What you are asked to do: From the first line through the line containing "Image resolution: width=600", transcribe the records exactly and include no other lines.

:: Available data ::

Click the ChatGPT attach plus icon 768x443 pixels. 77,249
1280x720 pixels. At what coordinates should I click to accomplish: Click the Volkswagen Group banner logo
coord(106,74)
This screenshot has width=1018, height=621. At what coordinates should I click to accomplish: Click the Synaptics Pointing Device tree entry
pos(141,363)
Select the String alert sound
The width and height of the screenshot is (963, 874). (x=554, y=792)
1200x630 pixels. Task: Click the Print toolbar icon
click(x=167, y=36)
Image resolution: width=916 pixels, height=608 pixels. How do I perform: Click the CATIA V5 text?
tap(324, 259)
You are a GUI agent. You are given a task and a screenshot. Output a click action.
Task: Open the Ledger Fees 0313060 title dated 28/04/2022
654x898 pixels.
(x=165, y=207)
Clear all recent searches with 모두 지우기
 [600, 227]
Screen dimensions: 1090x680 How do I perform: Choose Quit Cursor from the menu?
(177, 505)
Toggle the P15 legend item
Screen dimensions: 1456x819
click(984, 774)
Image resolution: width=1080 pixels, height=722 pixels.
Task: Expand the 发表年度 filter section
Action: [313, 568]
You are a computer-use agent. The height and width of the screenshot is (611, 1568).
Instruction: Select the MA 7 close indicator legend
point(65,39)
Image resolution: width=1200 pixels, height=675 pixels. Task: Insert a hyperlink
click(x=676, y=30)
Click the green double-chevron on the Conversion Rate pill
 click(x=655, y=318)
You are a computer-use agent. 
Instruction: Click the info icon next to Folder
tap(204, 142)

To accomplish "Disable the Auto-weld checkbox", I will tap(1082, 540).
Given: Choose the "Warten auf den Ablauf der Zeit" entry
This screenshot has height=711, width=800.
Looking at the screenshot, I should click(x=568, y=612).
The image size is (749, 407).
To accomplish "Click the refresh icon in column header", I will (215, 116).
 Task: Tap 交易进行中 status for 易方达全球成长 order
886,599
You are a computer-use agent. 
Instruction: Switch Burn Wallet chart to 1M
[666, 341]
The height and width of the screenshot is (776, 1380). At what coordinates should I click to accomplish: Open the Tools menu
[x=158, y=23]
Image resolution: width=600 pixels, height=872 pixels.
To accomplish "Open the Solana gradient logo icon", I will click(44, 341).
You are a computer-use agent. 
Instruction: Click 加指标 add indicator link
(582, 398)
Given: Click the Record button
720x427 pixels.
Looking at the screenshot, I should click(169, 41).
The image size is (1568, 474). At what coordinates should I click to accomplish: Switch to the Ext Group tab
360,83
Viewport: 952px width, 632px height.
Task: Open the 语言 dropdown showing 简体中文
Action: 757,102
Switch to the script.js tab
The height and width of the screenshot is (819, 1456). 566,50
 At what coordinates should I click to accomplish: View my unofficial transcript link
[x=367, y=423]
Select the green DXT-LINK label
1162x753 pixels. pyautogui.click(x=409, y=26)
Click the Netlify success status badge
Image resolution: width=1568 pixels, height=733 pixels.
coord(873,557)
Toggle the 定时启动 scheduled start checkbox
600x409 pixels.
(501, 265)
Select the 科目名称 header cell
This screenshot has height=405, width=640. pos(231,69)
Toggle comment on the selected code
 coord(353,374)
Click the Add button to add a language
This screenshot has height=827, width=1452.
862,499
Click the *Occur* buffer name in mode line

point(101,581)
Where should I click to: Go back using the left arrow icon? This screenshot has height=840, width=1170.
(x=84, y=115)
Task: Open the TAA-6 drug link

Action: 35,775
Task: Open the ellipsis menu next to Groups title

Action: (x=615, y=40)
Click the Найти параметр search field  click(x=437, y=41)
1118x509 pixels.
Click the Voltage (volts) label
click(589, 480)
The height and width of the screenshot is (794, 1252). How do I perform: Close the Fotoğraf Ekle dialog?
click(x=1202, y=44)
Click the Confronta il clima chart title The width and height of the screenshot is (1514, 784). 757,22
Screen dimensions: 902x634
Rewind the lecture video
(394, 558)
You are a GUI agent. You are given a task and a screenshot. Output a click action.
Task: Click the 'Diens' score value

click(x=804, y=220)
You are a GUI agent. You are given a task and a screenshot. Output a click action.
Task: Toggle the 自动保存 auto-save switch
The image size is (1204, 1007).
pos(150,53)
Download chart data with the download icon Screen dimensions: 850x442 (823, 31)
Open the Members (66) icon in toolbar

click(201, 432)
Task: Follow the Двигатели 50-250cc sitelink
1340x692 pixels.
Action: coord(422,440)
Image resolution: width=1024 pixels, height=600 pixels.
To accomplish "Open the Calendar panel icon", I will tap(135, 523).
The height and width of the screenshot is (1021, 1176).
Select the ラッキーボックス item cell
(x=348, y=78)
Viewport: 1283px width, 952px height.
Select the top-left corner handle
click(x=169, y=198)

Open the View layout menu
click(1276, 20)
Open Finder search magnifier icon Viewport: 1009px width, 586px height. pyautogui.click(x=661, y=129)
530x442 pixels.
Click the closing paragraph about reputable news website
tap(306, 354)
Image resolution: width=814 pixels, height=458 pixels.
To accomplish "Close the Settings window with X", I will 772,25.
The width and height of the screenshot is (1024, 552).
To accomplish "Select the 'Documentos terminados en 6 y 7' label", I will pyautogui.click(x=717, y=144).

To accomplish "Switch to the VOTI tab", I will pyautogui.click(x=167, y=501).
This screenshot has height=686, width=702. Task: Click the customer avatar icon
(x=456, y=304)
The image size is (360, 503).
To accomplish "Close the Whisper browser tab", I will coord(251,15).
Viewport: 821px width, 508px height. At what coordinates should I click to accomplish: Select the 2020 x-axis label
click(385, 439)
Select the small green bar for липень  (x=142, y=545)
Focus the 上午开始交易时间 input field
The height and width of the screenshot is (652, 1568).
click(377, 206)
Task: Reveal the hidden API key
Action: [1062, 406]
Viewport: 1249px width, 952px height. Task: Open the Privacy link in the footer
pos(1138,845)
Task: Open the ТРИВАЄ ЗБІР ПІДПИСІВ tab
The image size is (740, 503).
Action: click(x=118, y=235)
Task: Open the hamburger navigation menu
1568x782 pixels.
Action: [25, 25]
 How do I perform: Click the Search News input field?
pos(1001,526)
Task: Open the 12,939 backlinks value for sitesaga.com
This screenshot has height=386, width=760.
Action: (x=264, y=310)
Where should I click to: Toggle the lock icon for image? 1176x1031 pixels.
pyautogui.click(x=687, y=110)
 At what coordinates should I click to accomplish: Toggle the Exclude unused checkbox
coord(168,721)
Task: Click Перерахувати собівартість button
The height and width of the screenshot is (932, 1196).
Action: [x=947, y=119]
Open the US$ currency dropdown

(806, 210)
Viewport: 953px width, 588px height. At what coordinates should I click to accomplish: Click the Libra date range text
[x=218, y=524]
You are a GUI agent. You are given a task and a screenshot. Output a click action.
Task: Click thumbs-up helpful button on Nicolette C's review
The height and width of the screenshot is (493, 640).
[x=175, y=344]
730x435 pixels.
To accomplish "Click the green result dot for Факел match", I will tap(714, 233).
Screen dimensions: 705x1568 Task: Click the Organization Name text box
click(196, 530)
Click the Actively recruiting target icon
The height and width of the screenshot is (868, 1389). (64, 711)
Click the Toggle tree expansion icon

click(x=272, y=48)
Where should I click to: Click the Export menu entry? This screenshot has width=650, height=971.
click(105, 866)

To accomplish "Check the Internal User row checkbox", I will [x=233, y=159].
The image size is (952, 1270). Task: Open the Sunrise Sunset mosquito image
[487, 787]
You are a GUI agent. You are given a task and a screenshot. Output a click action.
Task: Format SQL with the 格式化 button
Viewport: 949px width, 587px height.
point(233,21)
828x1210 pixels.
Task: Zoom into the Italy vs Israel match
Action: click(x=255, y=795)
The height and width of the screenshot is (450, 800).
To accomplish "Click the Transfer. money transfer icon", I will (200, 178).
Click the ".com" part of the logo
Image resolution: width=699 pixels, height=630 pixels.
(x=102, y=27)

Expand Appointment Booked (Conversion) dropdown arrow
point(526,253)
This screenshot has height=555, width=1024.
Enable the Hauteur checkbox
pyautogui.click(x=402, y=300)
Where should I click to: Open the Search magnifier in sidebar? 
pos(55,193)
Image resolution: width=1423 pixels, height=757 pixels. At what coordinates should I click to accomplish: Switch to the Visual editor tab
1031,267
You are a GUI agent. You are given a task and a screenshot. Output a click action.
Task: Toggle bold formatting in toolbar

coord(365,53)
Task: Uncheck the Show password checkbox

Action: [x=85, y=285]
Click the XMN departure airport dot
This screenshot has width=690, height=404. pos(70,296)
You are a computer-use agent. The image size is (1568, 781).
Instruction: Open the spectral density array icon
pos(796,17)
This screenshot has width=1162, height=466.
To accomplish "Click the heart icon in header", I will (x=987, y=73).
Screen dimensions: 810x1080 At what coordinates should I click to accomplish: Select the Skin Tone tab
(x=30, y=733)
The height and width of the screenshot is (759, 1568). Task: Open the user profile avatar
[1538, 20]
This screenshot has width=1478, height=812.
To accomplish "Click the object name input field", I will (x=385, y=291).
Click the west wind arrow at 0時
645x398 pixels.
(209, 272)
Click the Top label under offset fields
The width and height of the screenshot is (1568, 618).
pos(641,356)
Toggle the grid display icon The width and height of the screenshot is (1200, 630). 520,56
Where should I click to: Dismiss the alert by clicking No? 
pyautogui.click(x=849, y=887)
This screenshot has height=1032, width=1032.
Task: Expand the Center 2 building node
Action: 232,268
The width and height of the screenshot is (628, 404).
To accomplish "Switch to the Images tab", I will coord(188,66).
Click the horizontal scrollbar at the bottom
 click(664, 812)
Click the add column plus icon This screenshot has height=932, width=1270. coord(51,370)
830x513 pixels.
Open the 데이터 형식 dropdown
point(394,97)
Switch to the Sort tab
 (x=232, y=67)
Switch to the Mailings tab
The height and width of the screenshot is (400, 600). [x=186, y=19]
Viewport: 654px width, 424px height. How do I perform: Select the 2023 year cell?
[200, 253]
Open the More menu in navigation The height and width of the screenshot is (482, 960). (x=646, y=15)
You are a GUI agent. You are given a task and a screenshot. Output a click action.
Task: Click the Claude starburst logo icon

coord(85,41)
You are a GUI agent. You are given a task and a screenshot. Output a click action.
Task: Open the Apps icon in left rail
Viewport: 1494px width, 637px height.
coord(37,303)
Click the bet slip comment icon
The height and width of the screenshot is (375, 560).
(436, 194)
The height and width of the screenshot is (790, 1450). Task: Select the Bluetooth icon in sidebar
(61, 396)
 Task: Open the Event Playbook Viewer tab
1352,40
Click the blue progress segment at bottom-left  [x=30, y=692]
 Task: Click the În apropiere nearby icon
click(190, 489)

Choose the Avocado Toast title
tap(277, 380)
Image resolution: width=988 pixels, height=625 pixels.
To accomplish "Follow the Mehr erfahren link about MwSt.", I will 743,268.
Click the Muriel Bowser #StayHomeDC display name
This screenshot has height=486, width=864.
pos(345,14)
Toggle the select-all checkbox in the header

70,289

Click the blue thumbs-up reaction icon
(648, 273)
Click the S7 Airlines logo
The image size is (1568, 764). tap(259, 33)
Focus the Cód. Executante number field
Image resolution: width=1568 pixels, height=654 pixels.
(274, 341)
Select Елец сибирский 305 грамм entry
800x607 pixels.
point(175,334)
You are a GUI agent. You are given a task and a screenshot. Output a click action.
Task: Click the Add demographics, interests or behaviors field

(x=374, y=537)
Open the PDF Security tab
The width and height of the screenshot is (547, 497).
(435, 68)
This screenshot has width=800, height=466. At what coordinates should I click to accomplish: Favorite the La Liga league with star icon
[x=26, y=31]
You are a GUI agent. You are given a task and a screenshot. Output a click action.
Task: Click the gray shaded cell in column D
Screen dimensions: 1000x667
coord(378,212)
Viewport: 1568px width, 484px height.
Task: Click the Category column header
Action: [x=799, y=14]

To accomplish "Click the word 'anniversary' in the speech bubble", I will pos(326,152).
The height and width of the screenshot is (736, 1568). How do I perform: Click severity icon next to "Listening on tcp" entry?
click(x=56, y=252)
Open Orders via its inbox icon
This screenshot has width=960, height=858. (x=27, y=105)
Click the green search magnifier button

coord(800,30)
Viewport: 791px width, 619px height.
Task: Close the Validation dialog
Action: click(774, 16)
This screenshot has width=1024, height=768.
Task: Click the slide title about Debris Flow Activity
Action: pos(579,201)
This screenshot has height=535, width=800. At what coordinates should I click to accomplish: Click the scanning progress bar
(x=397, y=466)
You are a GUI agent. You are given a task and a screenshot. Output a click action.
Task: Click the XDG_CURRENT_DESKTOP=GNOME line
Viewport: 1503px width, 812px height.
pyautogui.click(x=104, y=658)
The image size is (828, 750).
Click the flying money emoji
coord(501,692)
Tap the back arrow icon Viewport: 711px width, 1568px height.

:::

Written answer:
Click the ChatGPT attach plus icon 768x443 pixels. 77,249
1280x720 pixels. At what coordinates should I click to accomplish: Click the Volkswagen Group banner logo
coord(106,74)
This screenshot has width=1018, height=621. At what coordinates should I click to accomplish: Click the Synaptics Pointing Device tree entry
pos(141,363)
Select the String alert sound
The width and height of the screenshot is (963, 874). (x=554, y=792)
1200x630 pixels. Task: Click the Print toolbar icon
click(x=167, y=36)
Image resolution: width=916 pixels, height=608 pixels. How do I perform: Click the CATIA V5 text?
tap(324, 259)
You are a GUI agent. You are given a task and a screenshot. Output a click action.
Task: Open the Ledger Fees 0313060 title dated 28/04/2022
654x898 pixels.
(x=165, y=207)
Clear all recent searches with 모두 지우기
 [600, 227]
Screen dimensions: 1090x680 How do I perform: Choose Quit Cursor from the menu?
(177, 505)
Toggle the P15 legend item
Screen dimensions: 1456x819
click(984, 774)
Image resolution: width=1080 pixels, height=722 pixels.
Task: Expand the 发表年度 filter section
Action: [313, 568]
You are a computer-use agent. The height and width of the screenshot is (611, 1568).
Instruction: Select the MA 7 close indicator legend
point(65,39)
Image resolution: width=1200 pixels, height=675 pixels. Task: Insert a hyperlink
click(x=676, y=30)
Click the green double-chevron on the Conversion Rate pill
 click(x=655, y=318)
You are a computer-use agent. 
Instruction: Click the info icon next to Folder
tap(204, 142)

To accomplish "Disable the Auto-weld checkbox", I will tap(1082, 540).
Given: Choose the "Warten auf den Ablauf der Zeit" entry
This screenshot has height=711, width=800.
Looking at the screenshot, I should click(x=568, y=612).
The image size is (749, 407).
To accomplish "Click the refresh icon in column header", I will (215, 116).
 Task: Tap 交易进行中 status for 易方达全球成长 order
886,599
You are a computer-use agent. 
Instruction: Switch Burn Wallet chart to 1M
[666, 341]
The height and width of the screenshot is (776, 1380). At what coordinates should I click to accomplish: Open the Tools menu
[x=158, y=23]
Image resolution: width=600 pixels, height=872 pixels.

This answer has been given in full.